À l’âge de 10 ans, Loydie a quitté sa ville natale, Port-au-Prince, avec sa famille, pour déménager à New York où, pendant ses études secondaires, elle a nourri un intérêt pour les sciences de la santé. Elle a ensuite pris goût à la découverte scientifique lorsqu’elle était bénévole à la salle d’urgence de l’Hôpital Queens et interne au laboratoire de microbiologie de l’Hôpital Bellevue.
« C’est dans le laboratoire de Laura Grebel, à l’Université Wesleyan à Connecticut, que mes intérêts pour la biologie du développement sont nés », se rappelle madame Jerome-Majewska. C’est aussi là qu’elle a rencontré son futur mari, dans un cours de biologie de l’évolution. Après leur mariage, elle a fait un doctorat en études cellulaires, moléculaires et biophysiques de l’Université Colombia.
À Colombia, ses travaux sur le syndrome de DiGeorge, la deuxième cause la plus courante de malformation cardiaque congénitale après le syndrome de Down, furent édifiants. « Le fait de recevoir un doctorat de la part d’un département de la Faculté de médecine vous force à réfléchir à l’impact que votre recherche peut avoir sur les patients humains », précise-t-elle.
Depuis, elle a continué d’étudier les origines des désordres génétiques.
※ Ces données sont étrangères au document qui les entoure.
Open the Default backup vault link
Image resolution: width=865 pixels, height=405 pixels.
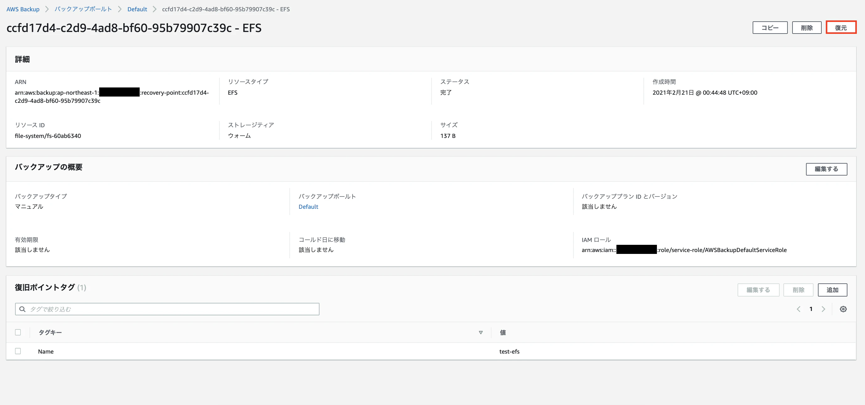tap(308, 207)
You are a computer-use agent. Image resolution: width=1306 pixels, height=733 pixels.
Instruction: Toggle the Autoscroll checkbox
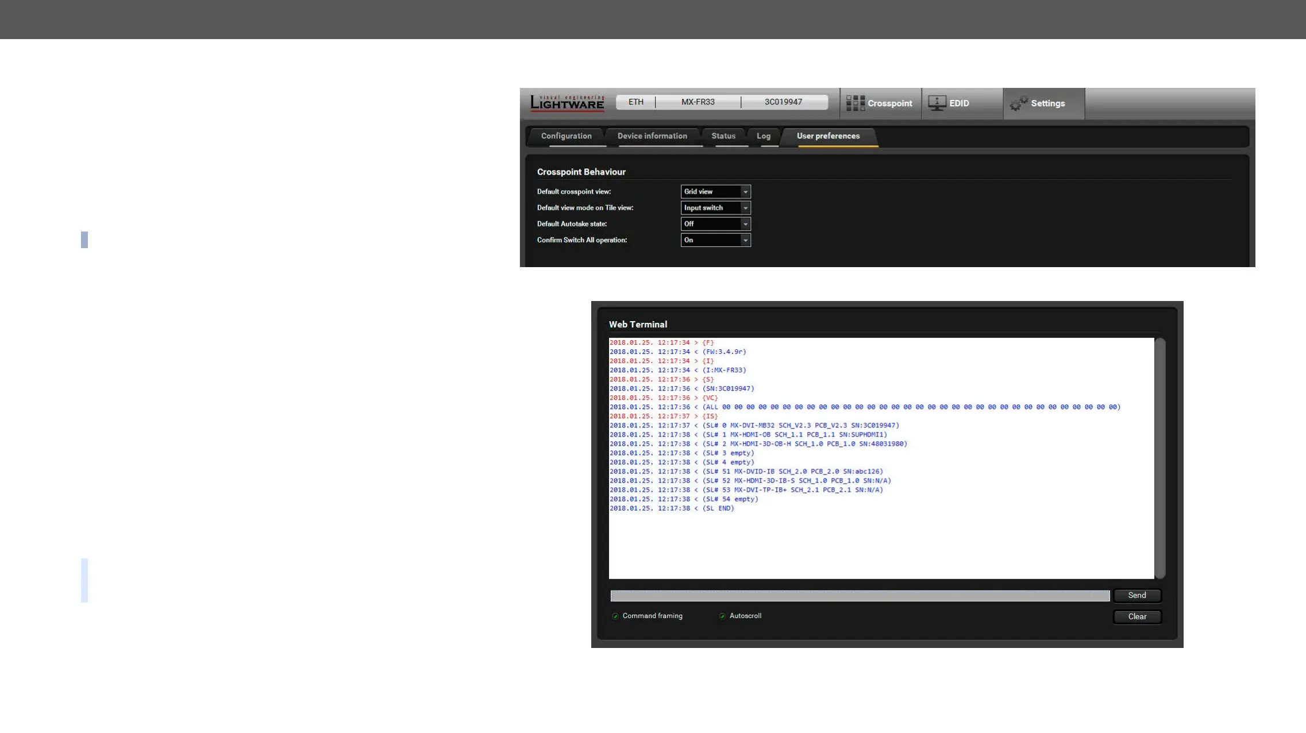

Elle a intégré McGill en 2005 et a eu l’occasion de travailler avec son mari, avec qui elle a réalisé une percée génétique triomphante l’année dernière.
« C’était une expérience amusante et valorisante », dit-elle en parlant de l’identification du gène responsable du syndrome de Van Den Ende-Gupta, une maladie malformative récessive autosomique. « Dans ce cas, mon expertise en biologie du développement et celle de Jacek en génomique et en bio-informatique nous ont permis de bien travailler ensemble et d’identifier le gène responsable. »
De l’espace pour grandir
Madame Jerome-Majewska n’est pas retournée en Haïti depuis qu’elle a quitté le pays lorsqu’elle était enfant. « Après le tremblement de terre de janvier 2010, je voulais retourner et aider », dit-elle. « Toutefois, parce que je ne suis pas docteure en médecine, j’estimais que je n’allais pas être d’une bien grande utilité. » Ses espoirs pour son pays natal reposent sur les gens et leur pays. « Si les Haïtiens trouvent une façon de se gouverner eux-mêmes, de mettre un terme à la déforestation et d’en renverser le processus, je pense qu’ils progresseront dans la bonne direction », dit-elle.
Entretemps, madame Jerome-Majewska continue de se battre pour l’équilibre à Montréal, tout en cherchant à approfondir sa compréhension de la biologie du développement. « J’espère que nos travaux conduiront à des découvertes de pointe sur le développement fœtal et les maladies humaines », précise-t-elle. « Plus important, j’espère continuer d’être stimulée par mes travaux et à partager ma passion pour les sciences avec la prochaine génération. »
Le sujet de la diversité est un lent processus, d’après madame Jérome-Majewska. « Ce serait agréable de voir plus de minorités visibles lorsque je participe à des réunions », signale madame Jerome-Majewska, « mais je pense que nous allons dans la bonne direction ». Elle espère qu’un moment de commémoration comme le Mois de l’histoire des Noirs devienne une occasion pour les gens de réfléchir sur la progression de la société en termes d’égalité raciale, et sur l’ampleur de la tâche à accomplir pour atteindre le bon équilibre.